# READ ME - UCL Multispectral Processed Images of Parchment Damage Dataset

## Description

The data presented here is a set of 2,800 multispectral images of an actual parchment, taken before and after a set of degradation procedures that were designed to match the most likely types of damage which may occur over the lifetime of parchment documents. It is presented here as a source for the digitisation and digital imaging community to allow others to use the dataset for their own research. The image files include various images including raw, white corrected, set registered, and calibration images, and the data set is 150GB in total.

The capture, preparation, and structure of this data is described in Giacometti, A., Campagnolo, A., MacDonald, L., Mahony,S., Robson, S., Weyrich, T., Terras, M., Gibson, A. (2015). “The value of critical destruction: evaluating multispectral image processing methods for the analysis of primary historical texts”. Journal of Digital Scholarship in the Humanities, Oxford University Press. This article is available in open access and those wishing to use the dataset should make themselves familiar with how the data was created and is organised, which is covered in the article, and also in the General Structure section, below. 

## License

The data is provided here with a Creative Commons Attribution 2.0 UK: England & Wales (CC BY 2.0 UK)license: http://creativecommons.org/licenses/by/2.0/uk/. Users are free to  Share — copy and redistribute the material in any medium or format, and 
Adapt — remix, transform, and build upon the material for any purpose, even commercially.
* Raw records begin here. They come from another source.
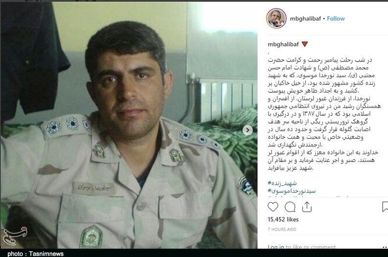Open the #شهید_زنده hashtag
Viewport: 388px width, 257px height.
pyautogui.click(x=282, y=183)
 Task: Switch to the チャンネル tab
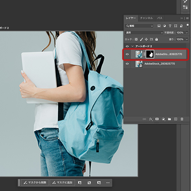146,18

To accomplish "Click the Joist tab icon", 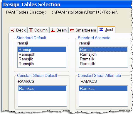I will (x=101, y=29).
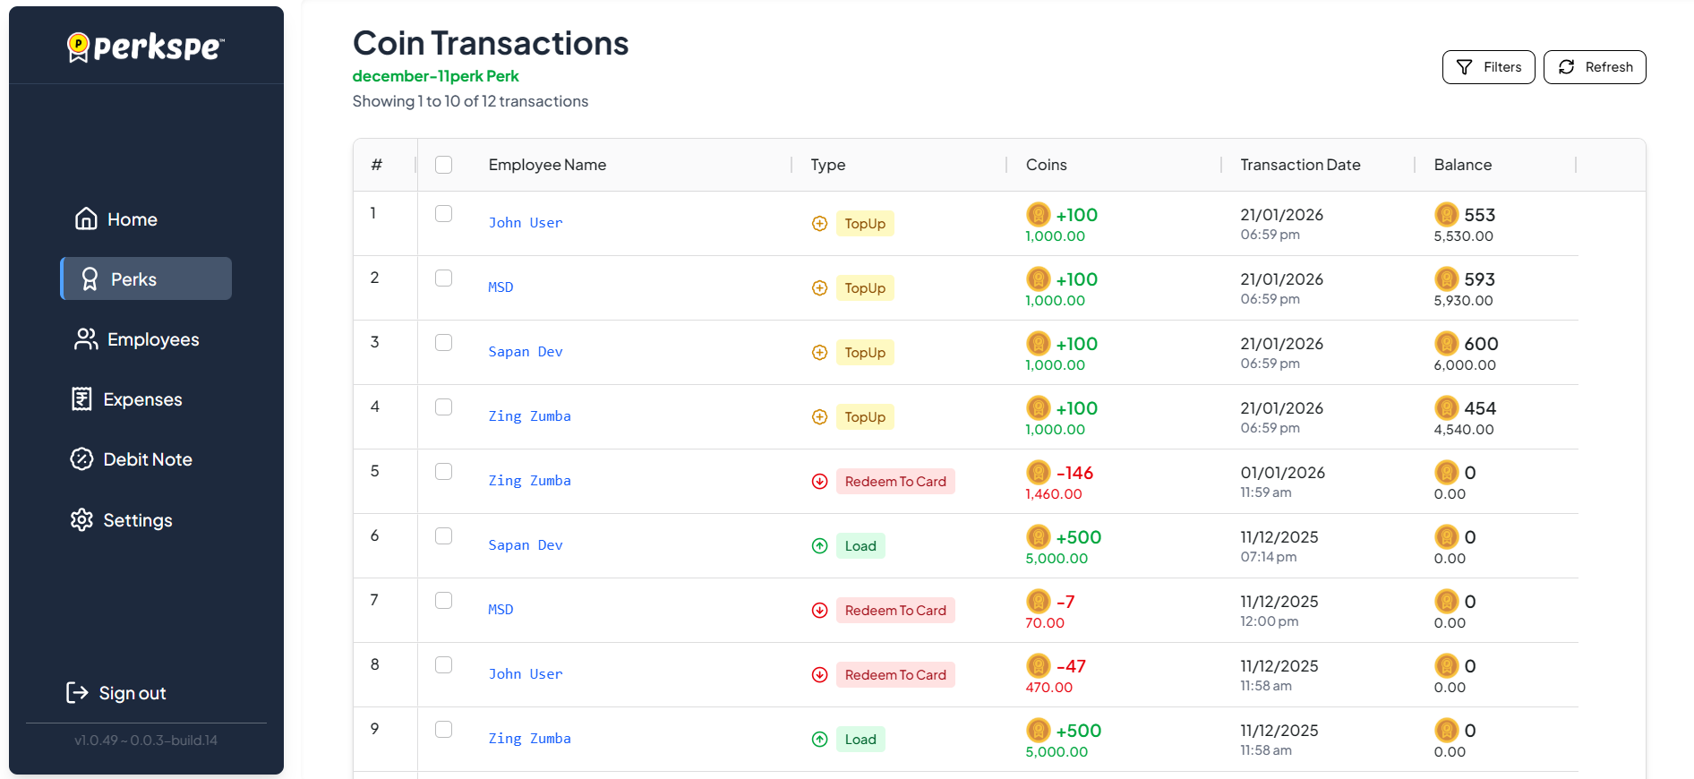Click the Settings gear icon
1694x779 pixels.
click(x=81, y=520)
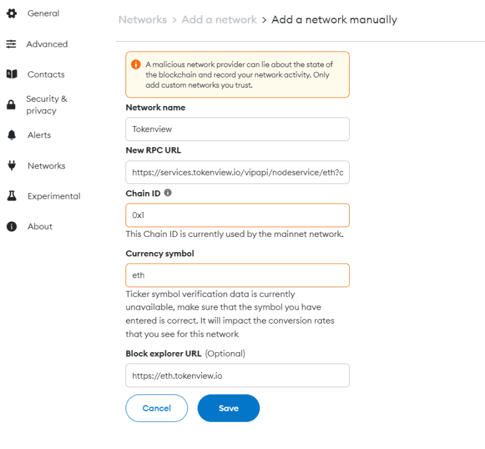Click the General gear icon
This screenshot has height=449, width=485.
pos(12,13)
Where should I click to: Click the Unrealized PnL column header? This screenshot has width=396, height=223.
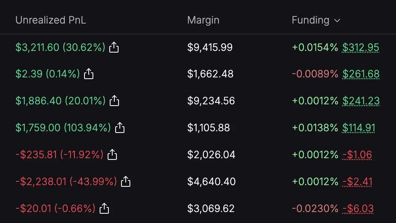coord(50,20)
In order to do so, you must give appropriate credit, provide a link to the license, and indicate if changes were made. You may do so in any reasonable manner, but not in any way that suggests the licensor endorses you or your use of the data.  


## Citing This Data

The data should be cited as: UCL Multispectral Processed Images of Parchment Damage Dataset, Giacometti, A., Campagnolo, A., MacDonald, L., Mahony,S., Robson, S., Weyrich, T., Terras, M., Gibson, A. (2015). UCL: DOI: 10.14324/000.ds.1469099 

## General Structure

The data is divided into 3 main sections: normalised, treated_normalised, and processed. Each one of those directories contains a series of directories with the names of each sample, like so:

- normalised
    - O610R  - O608R  - O606R  - O604R  - O602V  - O601V  - O512R  - O509R  - I309R  
    - I305R  - I303R  - I204R  - I202R  - O609R  - O607R  - O605R  - O603R  - O602R  
    - O601R  - O511R  - O508R  - I306R  - I304R  - I208R  - I203R

- treated_normalised
    - O610R  - O608R  - O606R  - O604R  - O602V  - O601V  - O512R  - O509R  - I309R  
    - I305R  - I303R  - I204R  - I202R  - O609R  - O607R  - O605R  - O603R  - O602R  
    - O601R  - O511R  - O508R  - I306R  - I304R  - I208R  - I203R

- processed
    - O610R  - O608R  - O606R  - O604R  - O602V  - O601V  - O512R  - O509R  - I309R  
    - I305R  - I303R  - I204R  - I202R  - O609R  - O607R  - O605R  - O603R  - O602R  
    - O601R  - O511R  - O508R  - I306R  - I304R  - I208R  - I203R

The *normalised* directory holds all of the data collected from each of the samples before any treatment was applied. Conversely, the *treated_normalised* directory holds all of the data collected from the samples after the application of the treatment, except for the tree control samples: I203, I303 and O601, where no treatment was applied. The third directory *processed* holds resulting images from processing algorithms. 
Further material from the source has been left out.